The aborigines of New Zealand are called Maoris, a Polynesian people.... Among them, it was supposed that the seat of the soul was the left eye.


Here's how you do it: You drive your Chevy, the black one you'll put everything you own into this fall when you leave for college, and with two buddies, Jimmy and Carl, you head west on the highway to that place where the macadam doglegs left for several hundred feet before it doglegs right, and near the center of those several hundred feet is where the railroad crosses, so of course that is where you maneuver the Chevy until you have its tires on the tracks, tires under-inflated so they'll settle softly onto the tracks when you continue west, now not on the highway but on the tracks that parallel the highway, Jimmy in the front seal at your right, Carl in the back seat behind him, Jimmy that likable bag of wind telling you again, then again, not to touch the steering wheel, don't even breathe heavily on it, he says likeably, his smile a mile wide, just let the car do its own steering, which if you keep your hands and your breath off the wheel it will, the under-inflated tires providing cushions to keep the Chevy on the tracks, and here you go, you and Jimmy that likable bag of wind and Carl, who is so quiet and devoid of expression he's inscrutable, here you go, heading west toward Sharon where you intend to turn around and head back east, giving your Chevy its rein, its windows rolled down, one of your arms with a hand at its end waving to whatever asks or doesn't ask to be waved at, birds and horses and cows and trees and clouds and humans who in their inferior vehicles traveling on the inferior road that runs parallel to the tracks wave back, they being probably both amazed and envious, and holy cow you haven't had this much fun since Hector was a pup, since somebody's mother, but not your own, caught a tit in the wringer of the Maytag washer. That's how you do it, all right. In five years, give or take, that's how you'll do it.
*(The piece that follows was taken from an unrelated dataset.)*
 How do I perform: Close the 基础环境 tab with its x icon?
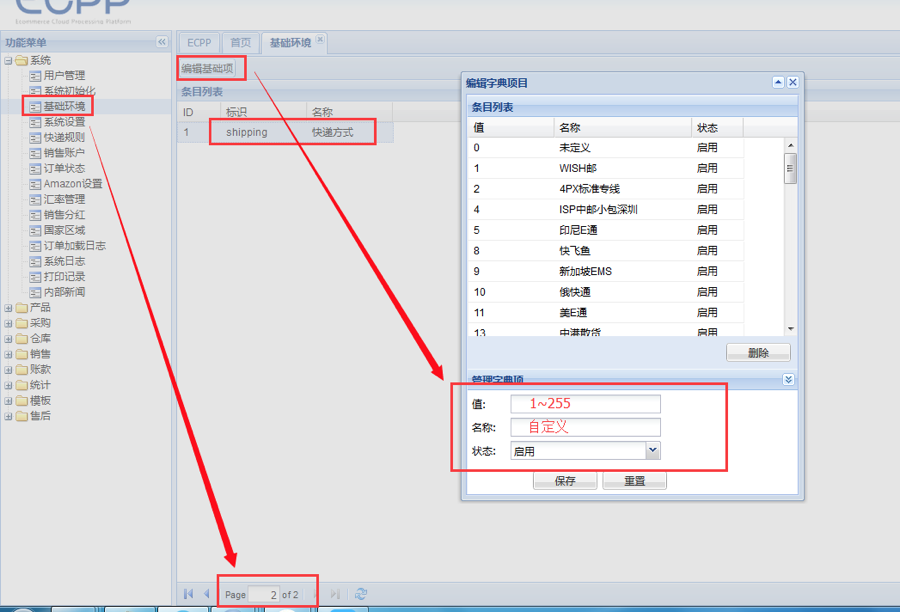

Meanwhile, the passageway under our house was evolving into nothing short of a masterpiece, partly because my father took such pains to bevel its sides, and partly because by the end of October it was almost finished. Patience. If the dog continues to place one leg over the other he will arrive in Dover. Rome wasn't built in a day, Mother told us each time we showed so much as a trace of discouragement, and though I appreciated the sentiment I really didn't give one hoot in Halifax about Rome, wherever it might be or whenever it might have been finished.

One late afternoon as we were preparing to remove some additional dirt, Father told me to fetch him the longest nail I could find, so I went directly to the nail box in the tool shed, emptied its contents on the floor and began to rummage. Our nail box was perhaps misnamed. It was not a box, but a large can, and it contained not only nails but also nuts and bolts and screws and small hinges and maybe a dead bug or two. Even so, we called it the nail box, probably because in the beginning we had intended it to be exclusively a nail box. But somehow nuts and bolts and so forth found their way into the can, so that when we needed anything smaller than a John Deere tractor we went to the nail box fully intending to find it.

I selected the largest nail and because I believed that my father was in a hurry I did not return the scattered contents to the can.

I found my father in the house waiting for me, a hammer in his right hand. I gave him the nail, which he looked at approvingly. Then together we walked to that line where the living room and the dining room joined, and there, after two or three rather non-scientific measurements, Father drove the nail into the pine floor to mark the center of that place where he intended to locate the furnace. …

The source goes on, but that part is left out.